Regulatory tools like zoning ordinances and building codes, which govern uses of the land and regulate the building of structures, can form part of a comprehensive affordable housing and climate resilience strategy. This section focuses on two categories of regulatory tools for resilient affordable housing: inclusionary zoning; and zoning ordinances and building codes. Inclusionary zoning generates affordable housing through the private market by requiring or incentivizing developers to designate a percentage of units in new housing projects at below-market rate. Cities can also incorporate climate resilience measures in zoning ordinances and building codes to increase the flood-resilience of new housing or retrofitted buildings, for example by requiring additional freeboard for construction in the floodplain or preventing development altogether in flood-prone areas.
Funding tools can be deployed to build new as well as retrofit or preserve existing affordable housing. However, multiple factors present challenges funding resilience investments in affordable. Foremost, funding to support housing needs is already low, leaving few resources for retrofits or resilience upgrades that prepare existing and new housing for climate change impacts.

PROBLEM A:
Answer these questions about the passage on affordable housing and climate resilience:
(i) What two categories of regulatory tools does the section focus on?
(ii) How does inclusionary zoning generate affordable housing?
(iii) Funding tools can be deployed to do what?

MATERIAL SHOWN:
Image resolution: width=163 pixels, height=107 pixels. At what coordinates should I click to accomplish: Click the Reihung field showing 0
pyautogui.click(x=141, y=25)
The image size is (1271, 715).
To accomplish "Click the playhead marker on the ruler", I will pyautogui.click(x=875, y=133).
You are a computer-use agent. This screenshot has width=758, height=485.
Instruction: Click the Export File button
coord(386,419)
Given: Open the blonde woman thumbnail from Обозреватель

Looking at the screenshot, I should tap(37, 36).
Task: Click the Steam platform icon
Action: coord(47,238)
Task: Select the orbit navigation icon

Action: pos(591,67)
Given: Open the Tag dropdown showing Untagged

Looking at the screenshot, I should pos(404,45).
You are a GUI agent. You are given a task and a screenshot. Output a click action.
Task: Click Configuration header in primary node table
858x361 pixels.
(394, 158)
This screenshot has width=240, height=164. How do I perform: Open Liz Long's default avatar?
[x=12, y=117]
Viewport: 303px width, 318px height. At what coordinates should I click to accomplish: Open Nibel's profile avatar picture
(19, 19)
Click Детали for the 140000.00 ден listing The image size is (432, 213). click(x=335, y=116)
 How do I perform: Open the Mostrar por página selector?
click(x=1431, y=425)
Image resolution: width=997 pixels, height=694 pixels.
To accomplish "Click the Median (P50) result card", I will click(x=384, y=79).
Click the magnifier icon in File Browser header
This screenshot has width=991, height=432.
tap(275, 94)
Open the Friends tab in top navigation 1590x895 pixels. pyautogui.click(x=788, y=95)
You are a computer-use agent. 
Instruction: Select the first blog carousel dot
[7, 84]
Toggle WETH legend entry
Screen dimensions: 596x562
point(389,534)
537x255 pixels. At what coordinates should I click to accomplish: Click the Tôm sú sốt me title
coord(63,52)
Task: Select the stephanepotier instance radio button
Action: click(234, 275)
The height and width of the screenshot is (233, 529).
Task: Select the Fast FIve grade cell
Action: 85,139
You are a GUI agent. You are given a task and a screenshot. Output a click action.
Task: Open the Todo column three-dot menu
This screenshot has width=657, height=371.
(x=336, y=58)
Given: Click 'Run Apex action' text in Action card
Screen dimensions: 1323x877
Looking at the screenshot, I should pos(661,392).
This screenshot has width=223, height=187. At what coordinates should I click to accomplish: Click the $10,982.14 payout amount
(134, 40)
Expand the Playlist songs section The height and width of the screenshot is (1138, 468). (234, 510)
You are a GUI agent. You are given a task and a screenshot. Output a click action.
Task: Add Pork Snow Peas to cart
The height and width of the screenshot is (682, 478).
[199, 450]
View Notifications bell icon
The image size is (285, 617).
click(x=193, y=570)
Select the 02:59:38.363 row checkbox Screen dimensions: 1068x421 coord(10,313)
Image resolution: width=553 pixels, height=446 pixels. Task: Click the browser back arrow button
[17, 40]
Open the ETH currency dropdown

PROBLEM B: In the records, replace "Instruction" with "Command" in everything from the line containing "You are a computer-use agent. This" down through the line containing "[x=12, y=117]". Return only those lines, with nothing else changed.

FINISHED ANSWER A:
(i) Inclusionary zoning; and zoning ordinances and building codes.
(ii) Through the private market, by requiring or incentivizing developers to designate a percentage of units in new housing projects at below-market rate.
(iii) To build new as well as retrofit or preserve existing affordable housing.

FINISHED ANSWER B:
You are a computer-use agent. This screenshot has width=758, height=485.
Command: Click the Export File button
coord(386,419)
Given: Open the blonde woman thumbnail from Обозреватель

Looking at the screenshot, I should tap(37, 36).
Task: Click the Steam platform icon
Action: coord(47,238)
Task: Select the orbit navigation icon

Action: pos(591,67)
Given: Open the Tag dropdown showing Untagged

Looking at the screenshot, I should pos(404,45).
You are a GUI agent. You are given a task and a screenshot. Output a click action.
Task: Click Configuration header in primary node table
858x361 pixels.
(394, 158)
This screenshot has width=240, height=164. How do I perform: Open Liz Long's default avatar?
[x=12, y=117]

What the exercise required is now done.